Honey applied directly to the ulcer has surprisingly strong clinical evidence behind it. In a randomized controlled trial comparing honey to a standard prescription steroid paste, the honey group saw ulcer healing in an average of about 2.7 days, compared to nearly 6 days with the steroid and 7 days with a plain protective paste. Honey reduced ulcer size, redness, and pain more effectively than either comparison treatment. Raw, unprocessed honey applied several times a day appears to work best.
Saltwater rinses (half a teaspoon of salt in a cup of warm water) help keep the ulcer clean and can reduce bacterial irritation, though they won’t dramatically speed healing. Over-the-counter protective gels and pastes create a barrier over the ulcer, shielding it from further irritation while you eat and drink. For more severe or persistent ulcers, prescription-strength anti-inflammatory rinses or topical treatments are available.

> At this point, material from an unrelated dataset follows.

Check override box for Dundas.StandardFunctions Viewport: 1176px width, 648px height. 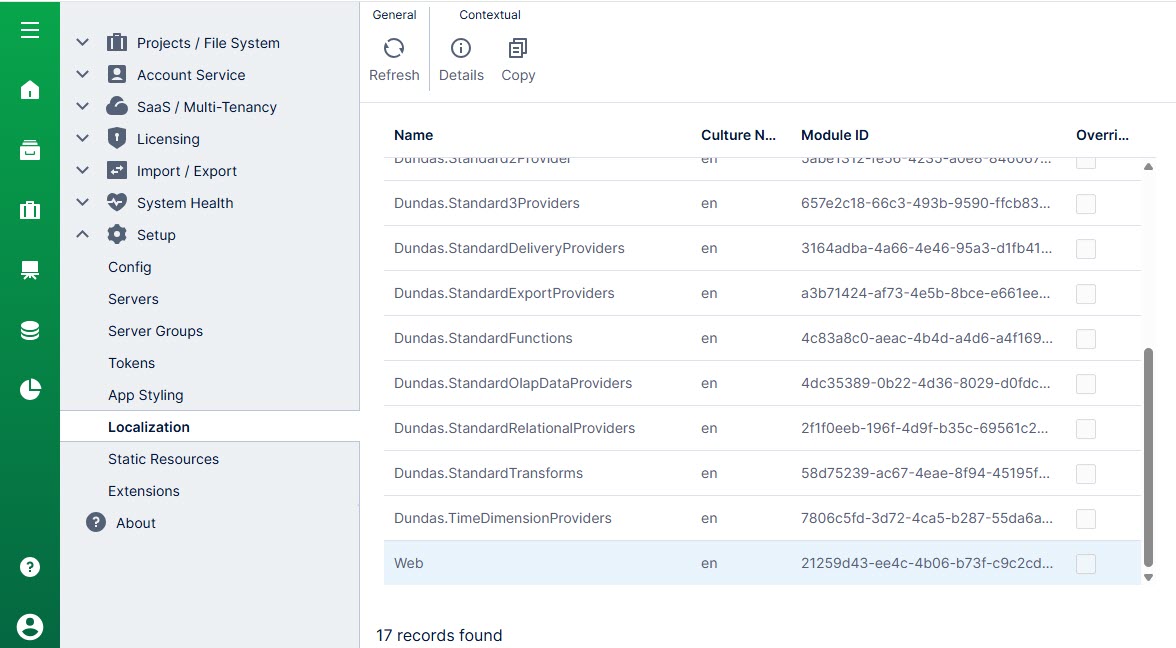(1086, 339)
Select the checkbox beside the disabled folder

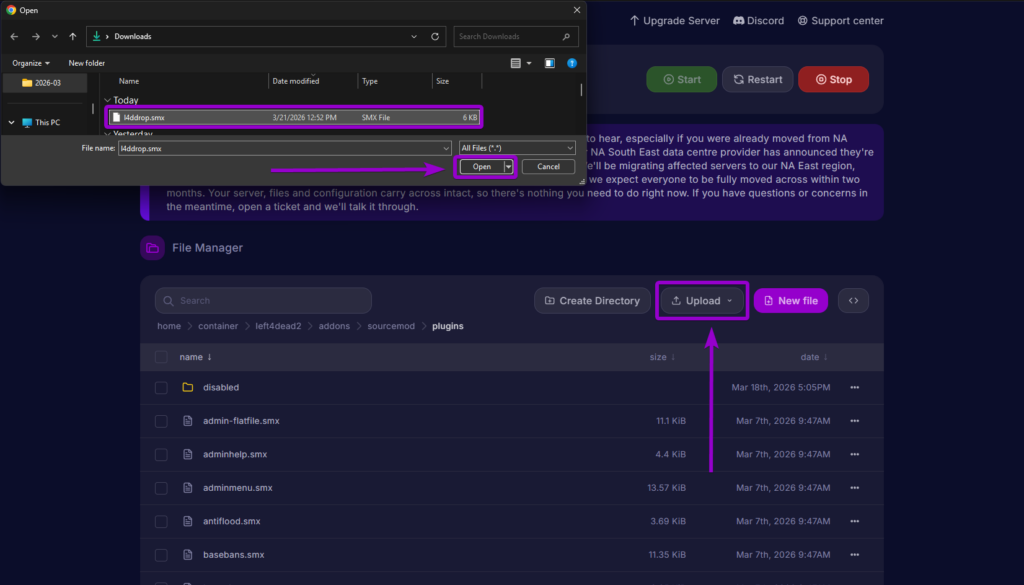tap(161, 387)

Reducing How Often They Come Back
If you’re someone who gets ulcers regularly, prevention matters more than treatment. Start by switching to an SLS-free toothpaste. Track whether specific foods seem to precede your outbreaks and reduce those. Address obvious sources of mouth trauma: sharp tooth edges, poorly fitting dental appliances, or aggressive brushing habits.
Get your B12, iron, and folate levels checked, especially if you follow a restricted diet or have any reason to suspect absorption problems. Manage stress where you can, since it’s one of the most consistent triggers for recurrence. Sleep deprivation compounds the problem, so consistent rest matters.
For people who get ulcers despite all of these measures, the pattern itself is useful information. Frequent, severe, or unusually large ulcers that don’t respond to basic management deserve a closer look at potential underlying conditions.